LOS ANGELES: Former US ambassador to Pakistan Cameron Munter on Tuesday has solved the mystery about Pakistan’s involvement in keeping Osama bin Laden (OBL) in Abbotabad by saying that Pakistan was not aware about OBL’s presence in her city.
Munter said that Pakistan probably didn’t know about Osama bin Laden as there is no evidence to suggest there was a link.
Giving a talk at the UCLA Luskin School of Public Affairs on re-envisioning US-Pak relations, the former ambassador presented a prologue to the year 2011 which he says was “a terrible year if you happen to be an ambassador to Pakistan”.

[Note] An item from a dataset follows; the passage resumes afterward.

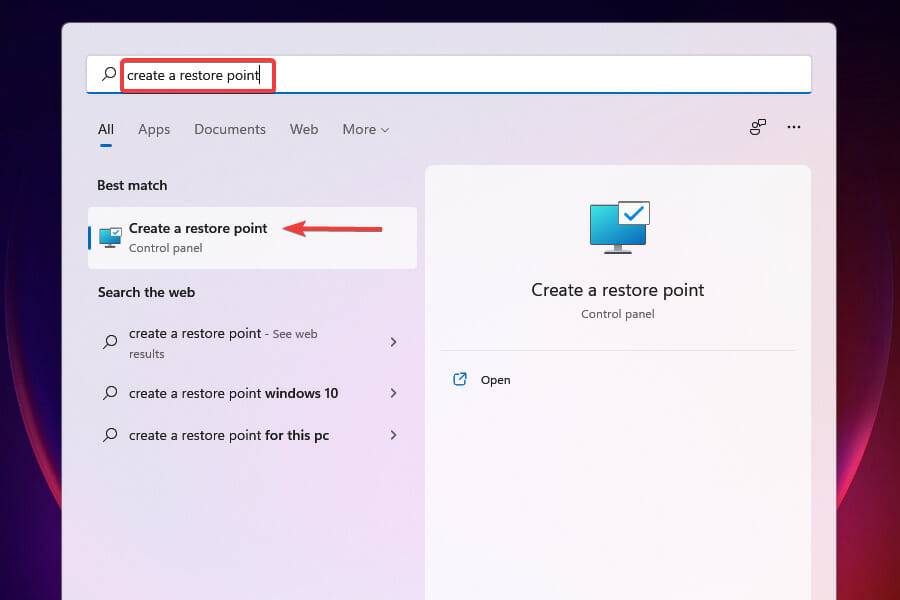Image resolution: width=900 pixels, height=600 pixels.
Task: Expand the See web results suggestion chevron
Action: [x=393, y=342]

In a clear and candid manner, Mr Munter touched upon the past and said, “We had very high expectations and [through] a system set up by late Richard Holbrooke wanted to put an end to the negativity of the past [between the two countries]. But the imbalance of US-Pak relationship, a relationship of perfidy and exploitation depending on which side you are looking at it from, manifested itself through the series of events that took place.”
The subsequent raid on the Abbottabad compound of OBL in May, came six weeks after Raymond Davis, a contractor who worked for the CIA, was bailed out by the ambassador after he shot dead “two thugs who tried to rob him” by paying blood money to the family.

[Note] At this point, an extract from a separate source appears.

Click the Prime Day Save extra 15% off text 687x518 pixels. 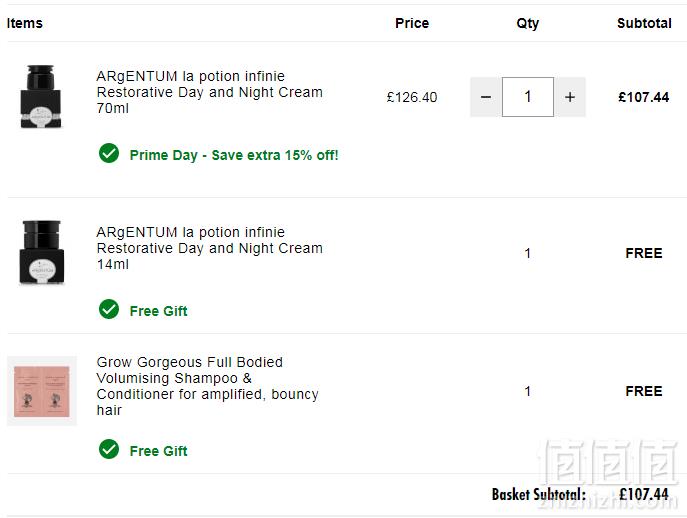point(234,155)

“These incidents came at a time when the trust we were trying to build, the whole Richard Holbrooke project about maintaining trust and not falling back to the old ways, was buckling a bit.”
During the course of his talk, he didn’t mention the drone programme saying instead that the attack in the tribal areas a day after Davis’s release from Pakistan, “was bad timing”.
Just as the diplomats on both sides were figuring out how to work on the “badly damaged relationship”, the Abbottabad raid came about.
Mr Munter said Pakistan probably didn’t know about OBL’s presence. “Because everything was taken out during the raid and if there was a link it is hard to imagine there would have been no trace of that.”
The raid and its implications made cooperation between the two countries difficult, the former ambassador said.